> [Passage provided]:
Book Review: The Circle by Bentley Little (2012, Cemetery Dance)



Bentley Little is an iconic writer of the macabre. King, Barker, Matheson, all of them have lauded Mr. Little with much-deserved praise for many years and it is an absolute shame that he doesn’t have a more mainstream audience. That is what I’m supposed to say. What I want to say is this: I like that Bentley Little is our little secret (pun not intended). Oh, sure, there are tens, maybe hundreds, of thousands of people that have read his work over the years, but he is still, kind of, our secret. He is an almost-underground psyche saboteur that relishes the trauma he puts his readers through. Like Charles Bukowski, complete with devilish grin, but a flair for stepping just beyond the comfort zone.

That is what we have here in Mr. Little’s sinister new novella from Cemetery Dance, The Circle.

But it HERE.

Oh, how we American’s love our suburban cul de sacs. The safety and homogeneity of our gated communities allows us the freedom to casually disregard the rest of the world. The notion that Judeo-Christian beliefs are predominant (from the bubble of our Judeo-Christian beliefs) allows us to pass judgment on the world outside of our HOA’s boundaries and manicured lawns without impunity. Until, that is, something terrible comes to visit. Something that hours and hours of canned news and reality television shows about toothless men that fish with their index fingers could never prepare us for…

And that is what The Circle is all about. The novella is a collection of three interconnected stories that all take place in an average suburban neighborhood. Stories of a practicing witch in the ‘hood has a group of teens ready to pray at an altar that supposedly gives you your heart’s desire. If we’ve learned anything from a culture and genre influenced by monkey’s paw scenarios, we know that this isn’t going to go well. Our first story details the awful, scatological demise of the first couple in the cul de sac and is followed by the bridging story, the story that gets us around the concept of exactly why this pagan practitioner of the dark arts wants to see her little neighborhood pay. Finally, Little presents us with a first person account of a single suburban man’s struggles against the paranormal.

> [Excerpted data]:

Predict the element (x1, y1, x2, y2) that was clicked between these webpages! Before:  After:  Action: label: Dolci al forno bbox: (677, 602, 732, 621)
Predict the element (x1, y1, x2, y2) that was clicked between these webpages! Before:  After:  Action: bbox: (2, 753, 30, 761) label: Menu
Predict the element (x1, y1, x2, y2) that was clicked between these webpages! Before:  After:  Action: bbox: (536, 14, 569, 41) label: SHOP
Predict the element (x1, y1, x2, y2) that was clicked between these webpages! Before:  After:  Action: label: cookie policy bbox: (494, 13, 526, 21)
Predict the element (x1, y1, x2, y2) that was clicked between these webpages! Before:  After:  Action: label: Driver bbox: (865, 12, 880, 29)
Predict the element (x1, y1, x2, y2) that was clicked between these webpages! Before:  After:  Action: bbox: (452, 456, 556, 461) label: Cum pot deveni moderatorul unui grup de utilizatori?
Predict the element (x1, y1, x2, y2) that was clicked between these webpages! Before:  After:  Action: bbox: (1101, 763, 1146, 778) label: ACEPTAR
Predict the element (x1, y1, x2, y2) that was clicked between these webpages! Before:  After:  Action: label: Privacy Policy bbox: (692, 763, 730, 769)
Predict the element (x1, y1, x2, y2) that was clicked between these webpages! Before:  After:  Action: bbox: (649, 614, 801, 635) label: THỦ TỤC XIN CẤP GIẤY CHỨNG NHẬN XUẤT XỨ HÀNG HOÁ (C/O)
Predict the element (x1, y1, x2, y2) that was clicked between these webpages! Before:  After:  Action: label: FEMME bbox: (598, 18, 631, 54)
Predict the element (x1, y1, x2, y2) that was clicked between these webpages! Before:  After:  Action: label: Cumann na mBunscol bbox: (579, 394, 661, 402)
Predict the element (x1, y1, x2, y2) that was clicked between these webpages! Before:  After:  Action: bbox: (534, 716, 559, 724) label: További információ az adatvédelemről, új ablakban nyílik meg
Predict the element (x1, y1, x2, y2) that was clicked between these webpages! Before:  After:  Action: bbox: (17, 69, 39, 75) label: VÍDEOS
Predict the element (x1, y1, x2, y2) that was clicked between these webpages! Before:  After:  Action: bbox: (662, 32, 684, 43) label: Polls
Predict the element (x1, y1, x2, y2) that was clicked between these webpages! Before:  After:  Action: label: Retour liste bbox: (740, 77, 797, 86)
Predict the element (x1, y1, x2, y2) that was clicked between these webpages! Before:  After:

> [Questions to answer]:
A. Which writers does the book review name as having praised Bentley Little? List all of them.
B. For each statement, answer yes or no according to the book review and quote the words that decide it.
(i) The Circle is a collection of three interconnected stories.
(ii) The stories in The Circle take place in a big city.
(iii) The last story in The Circle is told in the first person.
C. According to the book review, who published The Circle?

> [Answers by task]:
A. King, Barker, and Matheson.

B.
(i) Yes: "The novella is a collection of three interconnected stories"
(ii) No: "all take place in an average suburban neighborhood"
(iii) Yes: "Finally, Little presents us with a first person account of a single suburban man’s struggles against the paranormal."

C. Cemetery Dance.